TASK -> Lay out the items between the line holding "[Close] (741, 2226)" and the line holding "privacy policy [button] (664, 1545)", inclusive, as a numbered list with blank lines omitted. Leave the pictures out of your answer.

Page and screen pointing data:
▼▼▼

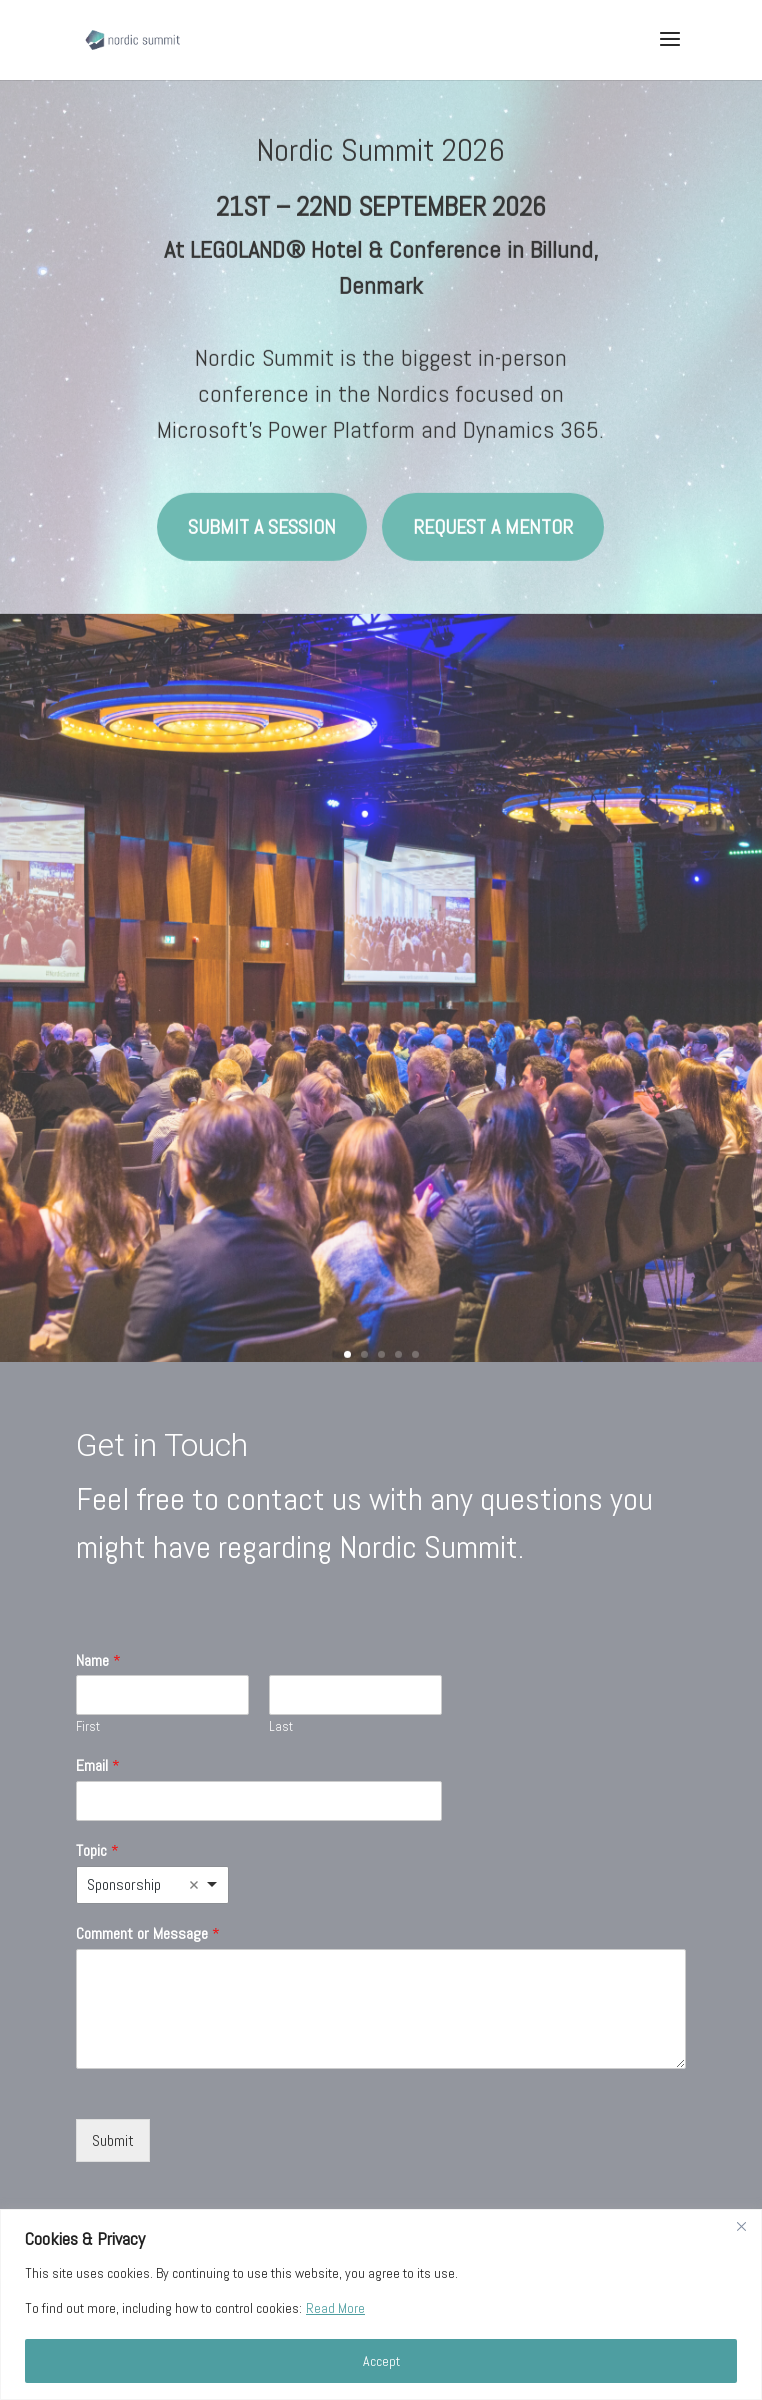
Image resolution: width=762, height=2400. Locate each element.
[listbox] (152, 1885)
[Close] (741, 2226)
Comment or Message (148, 1934)
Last (281, 1727)
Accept (381, 2361)
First (88, 1727)
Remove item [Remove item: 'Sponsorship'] (194, 1885)
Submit (113, 2140)
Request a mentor (493, 507)
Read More (335, 2308)
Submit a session (262, 507)
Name (98, 1661)
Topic (97, 1851)
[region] (381, 2304)
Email (98, 1766)
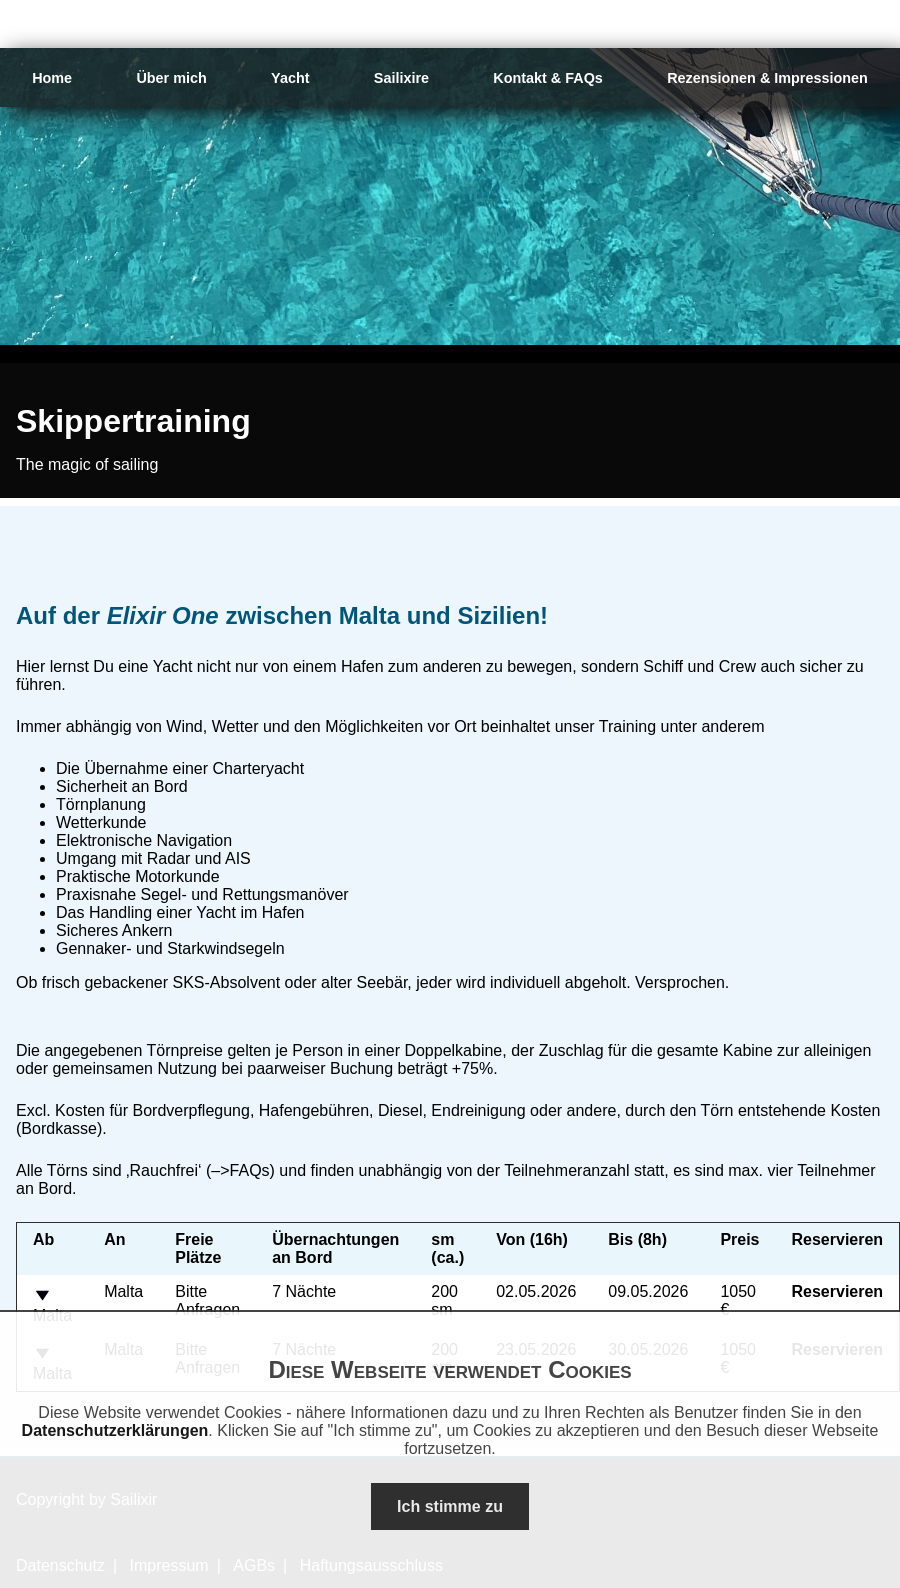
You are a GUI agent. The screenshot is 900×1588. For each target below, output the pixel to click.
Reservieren (838, 1291)
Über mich (171, 78)
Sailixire (401, 78)
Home (52, 78)
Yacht (290, 78)
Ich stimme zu (450, 1506)
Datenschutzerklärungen (115, 1430)
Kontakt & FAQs (548, 78)
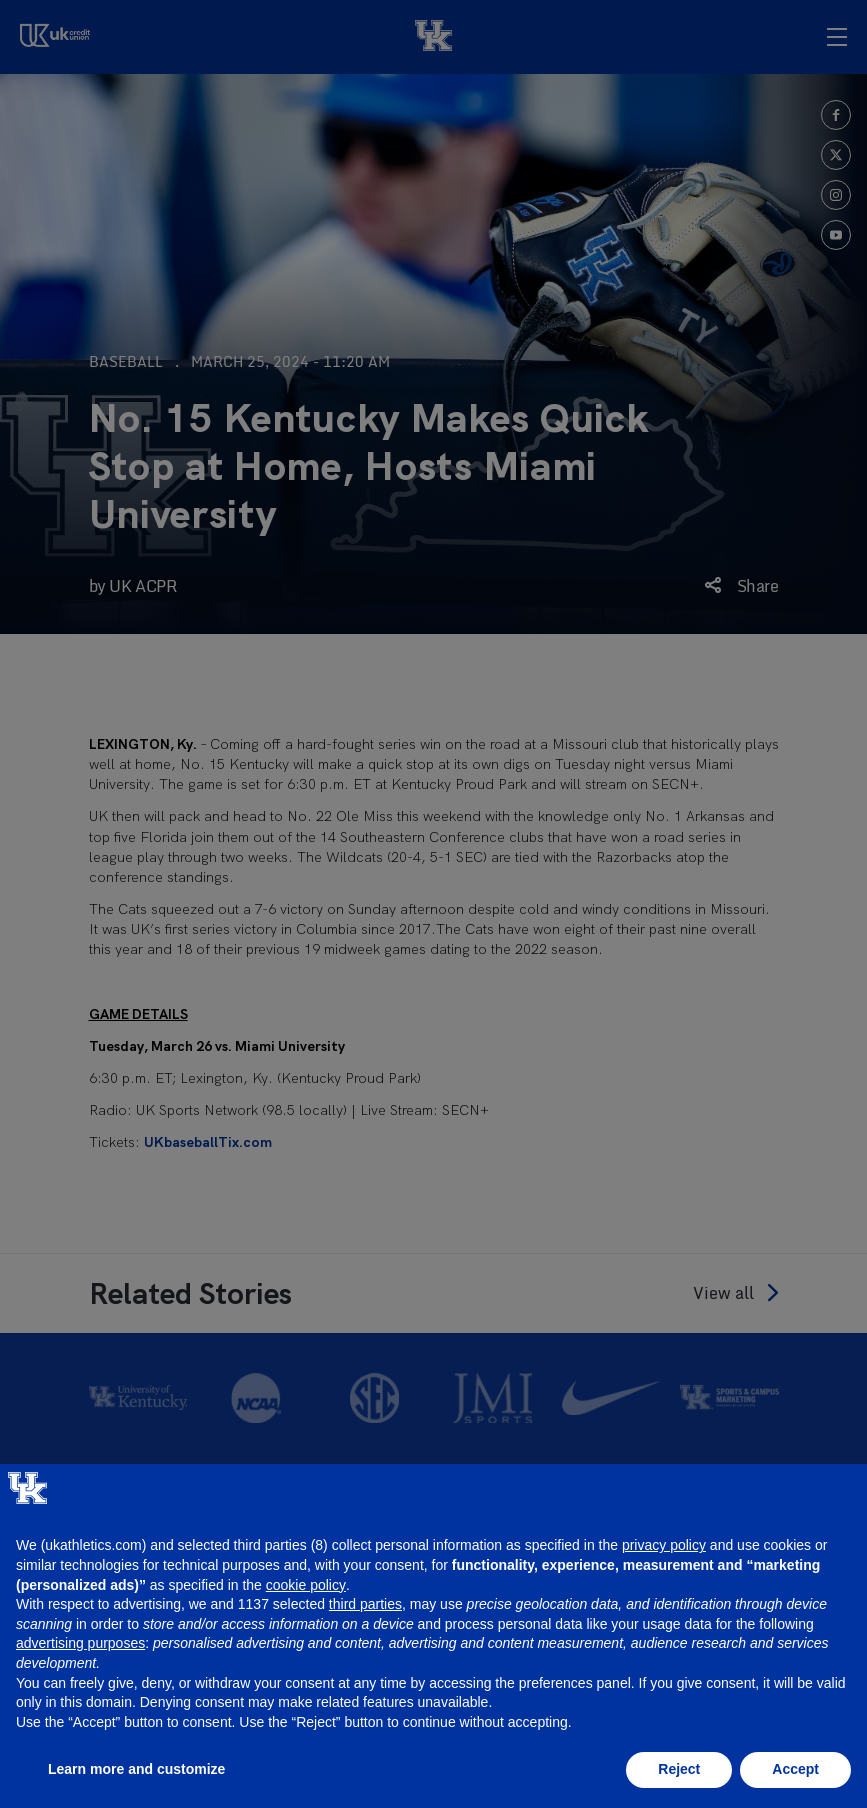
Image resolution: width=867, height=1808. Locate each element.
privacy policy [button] (664, 1545)
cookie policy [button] (306, 1585)
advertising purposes (80, 1643)
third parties (365, 1604)
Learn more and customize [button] (136, 1769)
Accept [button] (795, 1769)
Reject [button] (679, 1769)
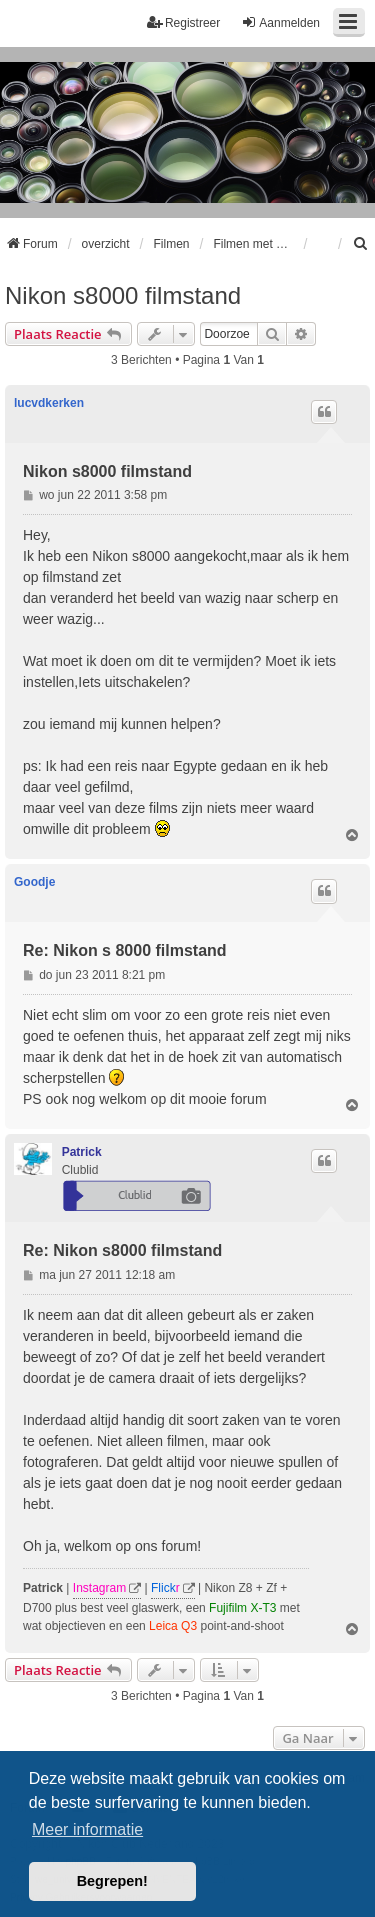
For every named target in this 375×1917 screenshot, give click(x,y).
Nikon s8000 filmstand (123, 295)
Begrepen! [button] (112, 1881)
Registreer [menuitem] (183, 22)
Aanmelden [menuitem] (280, 22)
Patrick (82, 1152)
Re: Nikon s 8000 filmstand (125, 950)
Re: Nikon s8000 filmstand (122, 1250)
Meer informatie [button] (87, 1829)
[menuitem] (361, 244)
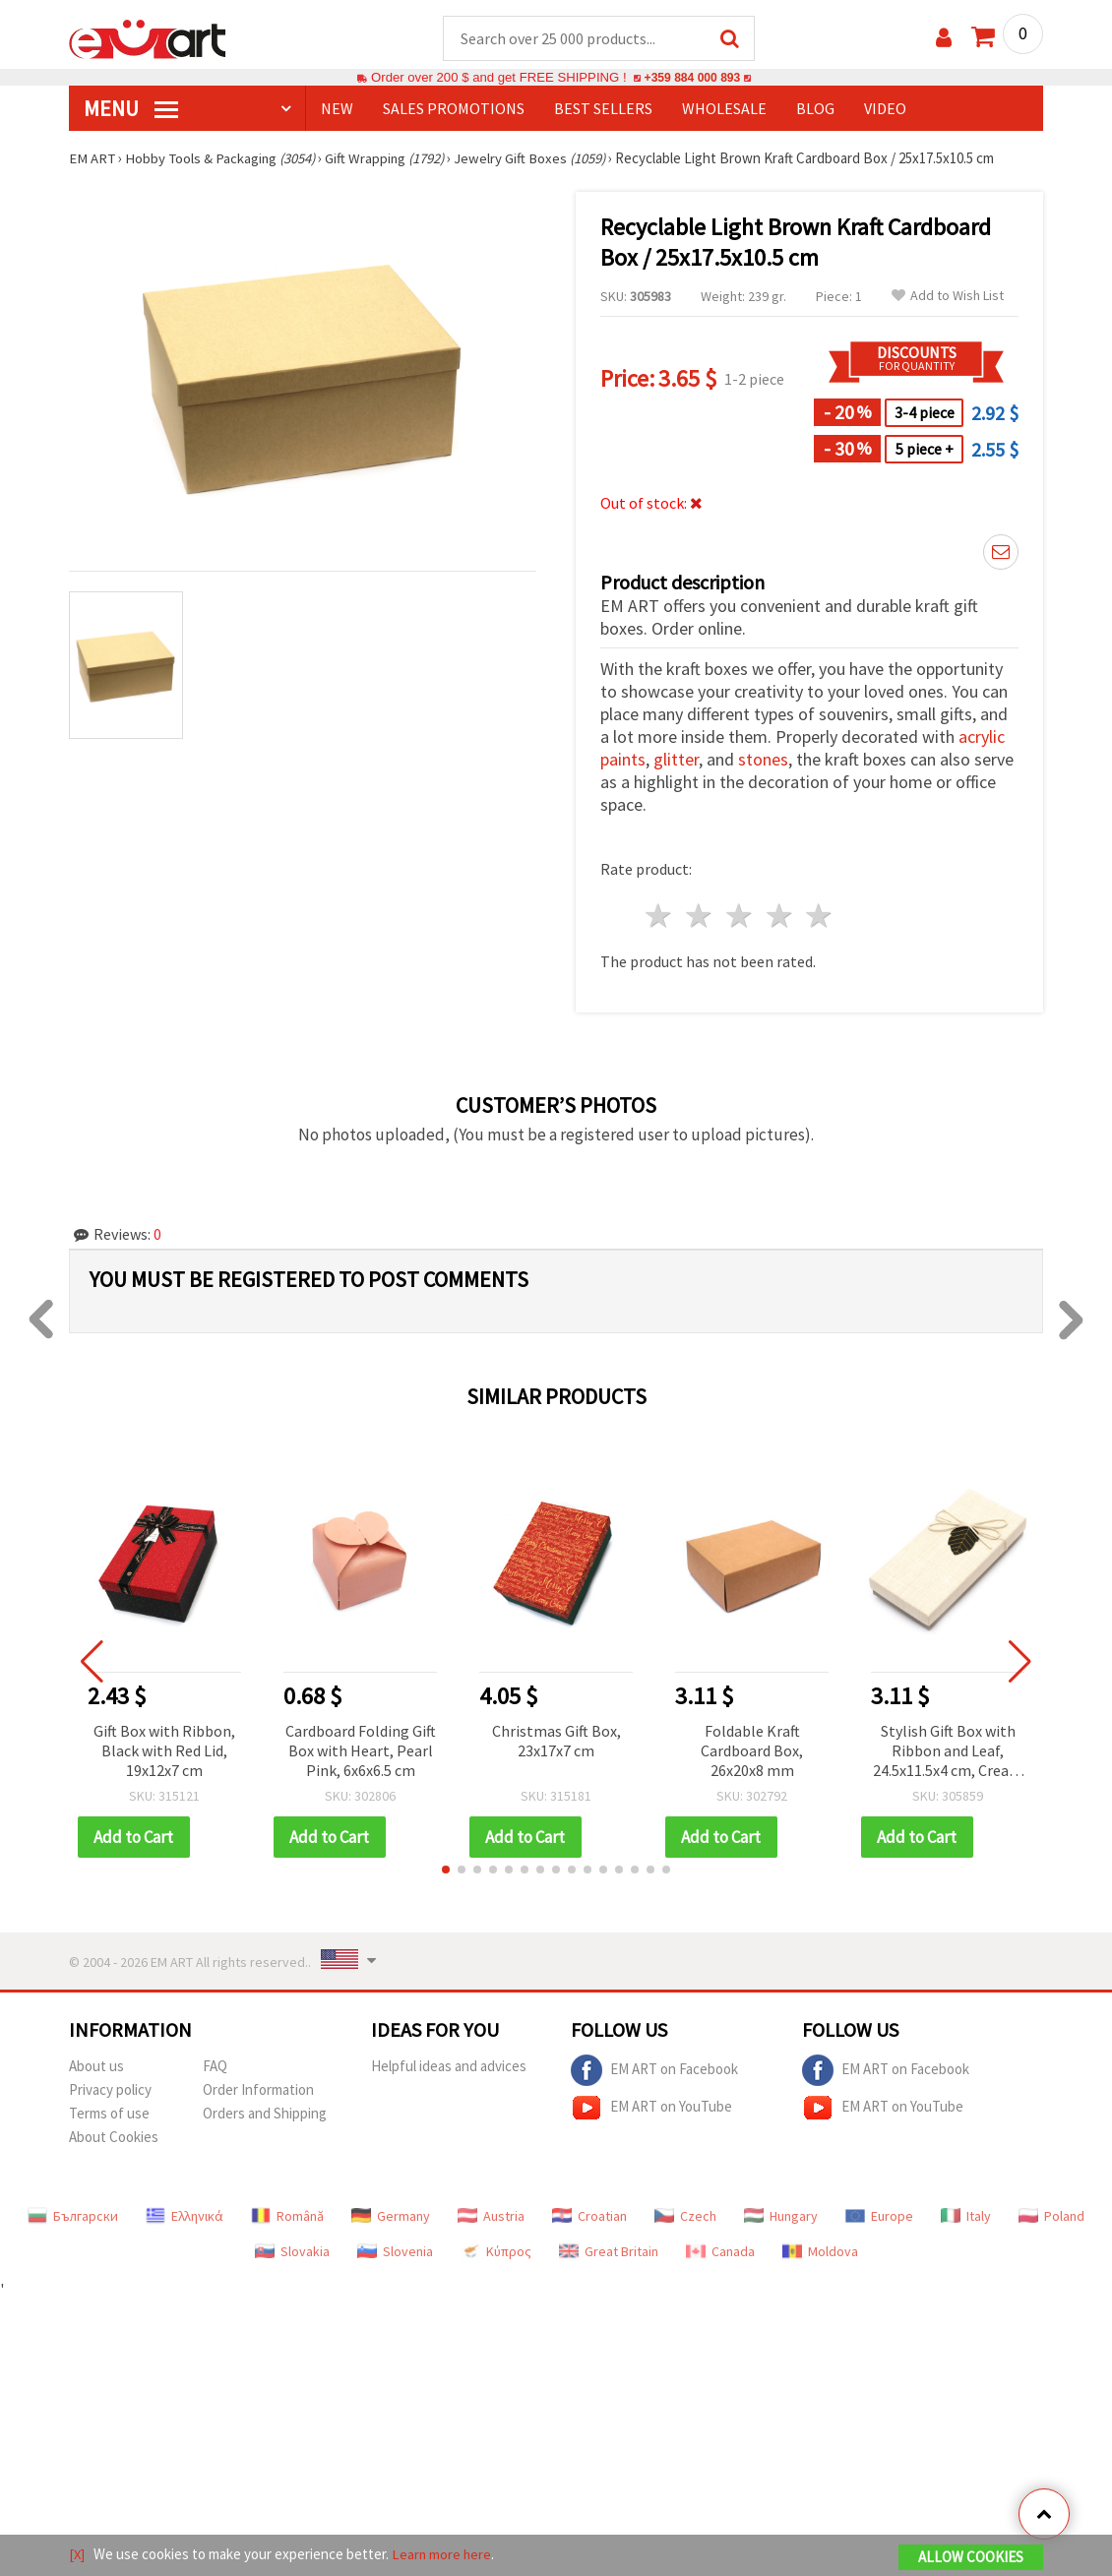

▲▲▲

SOLUTION BELOW ->
1. [Close] (741, 2226)
2. Comment or Message (148, 1934)
3. Last (281, 1727)
4. Accept (381, 2361)
5. First (88, 1727)
6. Remove item [Remove item: 'Sponsorship'] (194, 1885)
7. Submit (113, 2140)
8. Request a mentor (493, 507)
9. Read More (335, 2308)
10. Submit a session (262, 507)
11. Name (98, 1661)
12. Topic (97, 1851)
13. [region] (381, 2304)
14. Email (98, 1766)
15. You are a GUI agent. The screenshot is 900×1588. For each target below, output the pixel to click.
16. Reservieren (838, 1291)
17. Über mich (171, 78)
18. Sailixire (401, 78)
19. Home (52, 78)
20. Yacht (290, 78)
21. Ich stimme zu (450, 1506)
22. Datenschutzerklärungen (115, 1430)
23. Kontakt & FAQs (548, 78)
24. Image resolution: width=867, height=1808. Locate each element.
25. privacy policy [button] (664, 1545)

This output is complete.